About this exercise
No record may be omitted; give all of them again exactly.

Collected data

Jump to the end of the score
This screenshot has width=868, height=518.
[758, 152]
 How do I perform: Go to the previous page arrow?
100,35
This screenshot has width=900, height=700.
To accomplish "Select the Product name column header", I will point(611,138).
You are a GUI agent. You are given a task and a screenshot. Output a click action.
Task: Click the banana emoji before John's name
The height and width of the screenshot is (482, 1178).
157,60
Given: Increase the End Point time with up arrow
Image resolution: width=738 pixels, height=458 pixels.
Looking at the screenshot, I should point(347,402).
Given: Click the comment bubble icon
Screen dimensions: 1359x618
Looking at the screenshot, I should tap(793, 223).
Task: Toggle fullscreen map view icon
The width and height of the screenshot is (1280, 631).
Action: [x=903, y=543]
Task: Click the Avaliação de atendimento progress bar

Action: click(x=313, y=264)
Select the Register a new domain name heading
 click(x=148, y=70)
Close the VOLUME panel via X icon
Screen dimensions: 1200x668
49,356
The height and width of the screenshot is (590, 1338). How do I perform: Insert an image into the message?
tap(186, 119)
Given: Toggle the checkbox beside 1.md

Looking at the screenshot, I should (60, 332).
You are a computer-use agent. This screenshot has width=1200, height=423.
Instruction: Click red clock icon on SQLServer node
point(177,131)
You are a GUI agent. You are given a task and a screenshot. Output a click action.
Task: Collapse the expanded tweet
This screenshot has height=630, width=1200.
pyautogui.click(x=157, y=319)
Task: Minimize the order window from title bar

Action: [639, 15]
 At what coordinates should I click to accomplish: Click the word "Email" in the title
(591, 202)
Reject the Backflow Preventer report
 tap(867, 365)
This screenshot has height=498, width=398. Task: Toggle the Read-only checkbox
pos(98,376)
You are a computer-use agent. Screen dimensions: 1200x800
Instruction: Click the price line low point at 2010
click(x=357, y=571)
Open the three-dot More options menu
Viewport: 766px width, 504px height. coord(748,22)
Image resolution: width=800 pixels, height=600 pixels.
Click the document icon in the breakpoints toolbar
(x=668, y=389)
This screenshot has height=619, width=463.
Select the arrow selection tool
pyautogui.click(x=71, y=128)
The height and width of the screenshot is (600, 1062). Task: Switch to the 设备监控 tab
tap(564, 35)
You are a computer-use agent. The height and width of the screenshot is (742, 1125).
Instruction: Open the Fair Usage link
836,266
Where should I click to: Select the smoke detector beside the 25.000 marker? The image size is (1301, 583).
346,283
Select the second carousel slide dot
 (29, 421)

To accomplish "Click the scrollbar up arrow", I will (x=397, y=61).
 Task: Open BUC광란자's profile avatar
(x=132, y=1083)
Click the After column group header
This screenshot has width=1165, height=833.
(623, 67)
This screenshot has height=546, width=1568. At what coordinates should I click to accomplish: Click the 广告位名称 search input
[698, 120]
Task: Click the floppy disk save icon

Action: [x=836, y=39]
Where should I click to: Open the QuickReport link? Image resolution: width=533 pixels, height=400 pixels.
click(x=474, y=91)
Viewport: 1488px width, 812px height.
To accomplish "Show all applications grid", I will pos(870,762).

Written solution
Jump to the end of the score
This screenshot has width=868, height=518.
[758, 152]
 How do I perform: Go to the previous page arrow?
100,35
This screenshot has width=900, height=700.
To accomplish "Select the Product name column header", I will point(611,138).
You are a GUI agent. You are given a task and a screenshot. Output a click action.
Task: Click the banana emoji before John's name
The height and width of the screenshot is (482, 1178).
157,60
Given: Increase the End Point time with up arrow
Image resolution: width=738 pixels, height=458 pixels.
Looking at the screenshot, I should point(347,402).
Given: Click the comment bubble icon
Screen dimensions: 1359x618
Looking at the screenshot, I should tap(793, 223).
Task: Toggle fullscreen map view icon
The width and height of the screenshot is (1280, 631).
Action: [x=903, y=543]
Task: Click the Avaliação de atendimento progress bar

Action: click(x=313, y=264)
Select the Register a new domain name heading
 click(x=148, y=70)
Close the VOLUME panel via X icon
Screen dimensions: 1200x668
49,356
The height and width of the screenshot is (590, 1338). How do I perform: Insert an image into the message?
tap(186, 119)
Given: Toggle the checkbox beside 1.md

Looking at the screenshot, I should (60, 332).
You are a computer-use agent. This screenshot has width=1200, height=423.
Instruction: Click red clock icon on SQLServer node
point(177,131)
You are a GUI agent. You are given a task and a screenshot. Output a click action.
Task: Collapse the expanded tweet
This screenshot has height=630, width=1200.
pyautogui.click(x=157, y=319)
Task: Minimize the order window from title bar

Action: [639, 15]
 At what coordinates should I click to accomplish: Click the word "Email" in the title
(591, 202)
Reject the Backflow Preventer report
 tap(867, 365)
This screenshot has height=498, width=398. Task: Toggle the Read-only checkbox
pos(98,376)
You are a computer-use agent. Screen dimensions: 1200x800
Instruction: Click the price line low point at 2010
click(x=357, y=571)
Open the three-dot More options menu
Viewport: 766px width, 504px height. coord(748,22)
Image resolution: width=800 pixels, height=600 pixels.
Click the document icon in the breakpoints toolbar
(x=668, y=389)
This screenshot has height=619, width=463.
Select the arrow selection tool
pyautogui.click(x=71, y=128)
The height and width of the screenshot is (600, 1062). Task: Switch to the 设备监控 tab
tap(564, 35)
You are a computer-use agent. The height and width of the screenshot is (742, 1125).
Instruction: Open the Fair Usage link
836,266
Where should I click to: Select the smoke detector beside the 25.000 marker? The image size is (1301, 583).
346,283
Select the second carousel slide dot
 (29, 421)

To accomplish "Click the scrollbar up arrow", I will (x=397, y=61).
 Task: Open BUC광란자's profile avatar
(x=132, y=1083)
Click the After column group header
This screenshot has width=1165, height=833.
(623, 67)
This screenshot has height=546, width=1568. At what coordinates should I click to accomplish: Click the 广告位名称 search input
[698, 120]
Task: Click the floppy disk save icon

Action: [x=836, y=39]
Where should I click to: Open the QuickReport link? Image resolution: width=533 pixels, height=400 pixels.
click(x=474, y=91)
Viewport: 1488px width, 812px height.
To accomplish "Show all applications grid", I will pos(870,762).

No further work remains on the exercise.